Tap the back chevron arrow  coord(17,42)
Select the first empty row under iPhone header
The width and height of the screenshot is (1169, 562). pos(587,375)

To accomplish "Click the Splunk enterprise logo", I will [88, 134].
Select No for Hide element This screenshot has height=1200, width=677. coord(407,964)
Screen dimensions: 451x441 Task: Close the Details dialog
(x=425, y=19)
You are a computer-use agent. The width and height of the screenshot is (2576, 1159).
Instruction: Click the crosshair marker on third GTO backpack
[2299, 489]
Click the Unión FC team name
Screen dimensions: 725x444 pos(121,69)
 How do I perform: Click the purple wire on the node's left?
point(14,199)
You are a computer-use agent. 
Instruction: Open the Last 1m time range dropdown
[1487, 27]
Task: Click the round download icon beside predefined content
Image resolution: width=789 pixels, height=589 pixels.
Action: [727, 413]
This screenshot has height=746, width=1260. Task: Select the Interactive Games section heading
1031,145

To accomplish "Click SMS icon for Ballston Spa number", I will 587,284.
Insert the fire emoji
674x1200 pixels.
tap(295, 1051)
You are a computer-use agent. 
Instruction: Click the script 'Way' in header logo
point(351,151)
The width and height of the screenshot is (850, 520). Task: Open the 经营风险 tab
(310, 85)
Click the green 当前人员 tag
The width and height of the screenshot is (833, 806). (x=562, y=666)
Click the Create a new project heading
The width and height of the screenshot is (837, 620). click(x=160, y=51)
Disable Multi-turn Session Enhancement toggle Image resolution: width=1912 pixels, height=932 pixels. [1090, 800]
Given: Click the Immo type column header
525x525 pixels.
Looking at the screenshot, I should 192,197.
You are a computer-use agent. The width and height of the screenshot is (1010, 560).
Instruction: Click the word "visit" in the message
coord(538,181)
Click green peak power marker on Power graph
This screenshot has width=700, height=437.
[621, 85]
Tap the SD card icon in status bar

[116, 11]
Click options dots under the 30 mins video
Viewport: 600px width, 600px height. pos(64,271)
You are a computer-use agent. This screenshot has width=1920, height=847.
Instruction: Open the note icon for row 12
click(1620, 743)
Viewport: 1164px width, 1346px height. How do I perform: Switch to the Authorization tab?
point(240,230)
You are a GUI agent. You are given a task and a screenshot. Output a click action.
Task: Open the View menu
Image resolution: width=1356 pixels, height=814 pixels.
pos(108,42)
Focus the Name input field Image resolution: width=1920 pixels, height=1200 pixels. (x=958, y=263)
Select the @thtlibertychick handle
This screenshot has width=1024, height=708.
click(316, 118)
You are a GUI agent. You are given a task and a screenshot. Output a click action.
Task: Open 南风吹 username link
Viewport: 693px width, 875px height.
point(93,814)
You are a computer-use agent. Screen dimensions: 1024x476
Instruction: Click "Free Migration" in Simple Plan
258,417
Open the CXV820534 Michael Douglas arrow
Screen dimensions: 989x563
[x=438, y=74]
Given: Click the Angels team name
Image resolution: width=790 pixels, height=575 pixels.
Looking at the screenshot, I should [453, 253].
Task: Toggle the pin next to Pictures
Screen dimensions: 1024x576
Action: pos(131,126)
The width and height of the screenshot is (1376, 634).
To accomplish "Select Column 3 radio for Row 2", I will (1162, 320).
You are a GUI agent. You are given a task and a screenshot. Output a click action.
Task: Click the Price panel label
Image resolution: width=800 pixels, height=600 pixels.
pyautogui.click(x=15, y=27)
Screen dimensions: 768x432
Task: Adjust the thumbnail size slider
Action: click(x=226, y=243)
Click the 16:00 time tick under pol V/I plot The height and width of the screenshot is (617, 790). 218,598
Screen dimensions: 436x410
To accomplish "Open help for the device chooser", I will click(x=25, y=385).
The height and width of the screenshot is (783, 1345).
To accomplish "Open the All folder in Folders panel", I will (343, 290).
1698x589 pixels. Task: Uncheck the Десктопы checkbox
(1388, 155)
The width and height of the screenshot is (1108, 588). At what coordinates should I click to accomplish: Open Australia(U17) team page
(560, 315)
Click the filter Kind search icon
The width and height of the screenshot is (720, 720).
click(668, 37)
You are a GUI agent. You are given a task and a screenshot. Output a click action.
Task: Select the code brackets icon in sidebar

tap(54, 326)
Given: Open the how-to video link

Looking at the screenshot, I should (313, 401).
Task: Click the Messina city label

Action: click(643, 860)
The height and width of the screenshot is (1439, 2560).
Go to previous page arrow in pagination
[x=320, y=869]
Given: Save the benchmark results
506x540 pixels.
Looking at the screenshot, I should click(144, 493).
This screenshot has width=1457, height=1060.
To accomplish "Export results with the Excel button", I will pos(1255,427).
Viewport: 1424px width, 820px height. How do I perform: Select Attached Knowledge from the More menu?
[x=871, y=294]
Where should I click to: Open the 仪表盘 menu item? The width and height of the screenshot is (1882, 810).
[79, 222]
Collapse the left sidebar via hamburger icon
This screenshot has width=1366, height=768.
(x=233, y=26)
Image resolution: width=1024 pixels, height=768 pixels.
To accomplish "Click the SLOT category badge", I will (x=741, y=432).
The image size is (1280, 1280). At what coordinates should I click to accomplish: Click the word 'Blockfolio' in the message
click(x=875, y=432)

--------

What is required
All of the records above need to be printed again exactly as they appear.

Task response
Tap the back chevron arrow  coord(17,42)
Select the first empty row under iPhone header
The width and height of the screenshot is (1169, 562). pos(587,375)

To accomplish "Click the Splunk enterprise logo", I will [88, 134].
Select No for Hide element This screenshot has height=1200, width=677. coord(407,964)
Screen dimensions: 451x441 Task: Close the Details dialog
(x=425, y=19)
You are a computer-use agent. The width and height of the screenshot is (2576, 1159).
Instruction: Click the crosshair marker on third GTO backpack
[2299, 489]
Click the Unión FC team name
Screen dimensions: 725x444 pos(121,69)
 How do I perform: Click the purple wire on the node's left?
point(14,199)
You are a computer-use agent. 
Instruction: Open the Last 1m time range dropdown
[1487, 27]
Task: Click the round download icon beside predefined content
Image resolution: width=789 pixels, height=589 pixels.
Action: [727, 413]
This screenshot has height=746, width=1260. Task: Select the Interactive Games section heading
1031,145

To accomplish "Click SMS icon for Ballston Spa number", I will 587,284.
Insert the fire emoji
674x1200 pixels.
tap(295, 1051)
You are a computer-use agent. 
Instruction: Click the script 'Way' in header logo
point(351,151)
The width and height of the screenshot is (850, 520). Task: Open the 经营风险 tab
(310, 85)
Click the green 当前人员 tag
The width and height of the screenshot is (833, 806). (x=562, y=666)
Click the Create a new project heading
The width and height of the screenshot is (837, 620). click(x=160, y=51)
Disable Multi-turn Session Enhancement toggle Image resolution: width=1912 pixels, height=932 pixels. [1090, 800]
Given: Click the Immo type column header
525x525 pixels.
Looking at the screenshot, I should 192,197.
You are a computer-use agent. The width and height of the screenshot is (1010, 560).
Instruction: Click the word "visit" in the message
coord(538,181)
Click green peak power marker on Power graph
This screenshot has width=700, height=437.
[621, 85]
Tap the SD card icon in status bar

[116, 11]
Click options dots under the 30 mins video
Viewport: 600px width, 600px height. pos(64,271)
You are a computer-use agent. This screenshot has width=1920, height=847.
Instruction: Open the note icon for row 12
click(1620, 743)
Viewport: 1164px width, 1346px height. How do I perform: Switch to the Authorization tab?
point(240,230)
You are a GUI agent. You are given a task and a screenshot. Output a click action.
Task: Open the View menu
Image resolution: width=1356 pixels, height=814 pixels.
pos(108,42)
Focus the Name input field Image resolution: width=1920 pixels, height=1200 pixels. (x=958, y=263)
Select the @thtlibertychick handle
This screenshot has width=1024, height=708.
click(316, 118)
You are a GUI agent. You are given a task and a screenshot. Output a click action.
Task: Open 南风吹 username link
Viewport: 693px width, 875px height.
point(93,814)
You are a computer-use agent. Screen dimensions: 1024x476
Instruction: Click "Free Migration" in Simple Plan
258,417
Open the CXV820534 Michael Douglas arrow
Screen dimensions: 989x563
[x=438, y=74]
Given: Click the Angels team name
Image resolution: width=790 pixels, height=575 pixels.
Looking at the screenshot, I should [453, 253].
Task: Toggle the pin next to Pictures
Screen dimensions: 1024x576
Action: pos(131,126)
The width and height of the screenshot is (1376, 634).
To accomplish "Select Column 3 radio for Row 2", I will (1162, 320).
You are a GUI agent. You are given a task and a screenshot. Output a click action.
Task: Click the Price panel label
Image resolution: width=800 pixels, height=600 pixels.
pyautogui.click(x=15, y=27)
Screen dimensions: 768x432
Task: Adjust the thumbnail size slider
Action: click(x=226, y=243)
Click the 16:00 time tick under pol V/I plot The height and width of the screenshot is (617, 790). 218,598
Screen dimensions: 436x410
To accomplish "Open help for the device chooser", I will click(x=25, y=385).
The height and width of the screenshot is (783, 1345).
To accomplish "Open the All folder in Folders panel", I will (343, 290).
1698x589 pixels. Task: Uncheck the Десктопы checkbox
(1388, 155)
The width and height of the screenshot is (1108, 588). At what coordinates should I click to accomplish: Open Australia(U17) team page
(560, 315)
Click the filter Kind search icon
The width and height of the screenshot is (720, 720).
click(668, 37)
You are a GUI agent. You are given a task and a screenshot. Output a click action.
Task: Select the code brackets icon in sidebar

tap(54, 326)
Given: Open the how-to video link

Looking at the screenshot, I should (313, 401).
Task: Click the Messina city label

Action: click(643, 860)
The height and width of the screenshot is (1439, 2560).
Go to previous page arrow in pagination
[x=320, y=869]
Given: Save the benchmark results
506x540 pixels.
Looking at the screenshot, I should click(144, 493).
This screenshot has width=1457, height=1060.
To accomplish "Export results with the Excel button", I will pos(1255,427).
Viewport: 1424px width, 820px height. How do I perform: Select Attached Knowledge from the More menu?
[x=871, y=294]
Where should I click to: Open the 仪表盘 menu item? The width and height of the screenshot is (1882, 810).
[79, 222]
Collapse the left sidebar via hamburger icon
This screenshot has width=1366, height=768.
(x=233, y=26)
Image resolution: width=1024 pixels, height=768 pixels.
To accomplish "Click the SLOT category badge", I will (x=741, y=432).
The image size is (1280, 1280). At what coordinates should I click to accomplish: Click the word 'Blockfolio' in the message
click(x=875, y=432)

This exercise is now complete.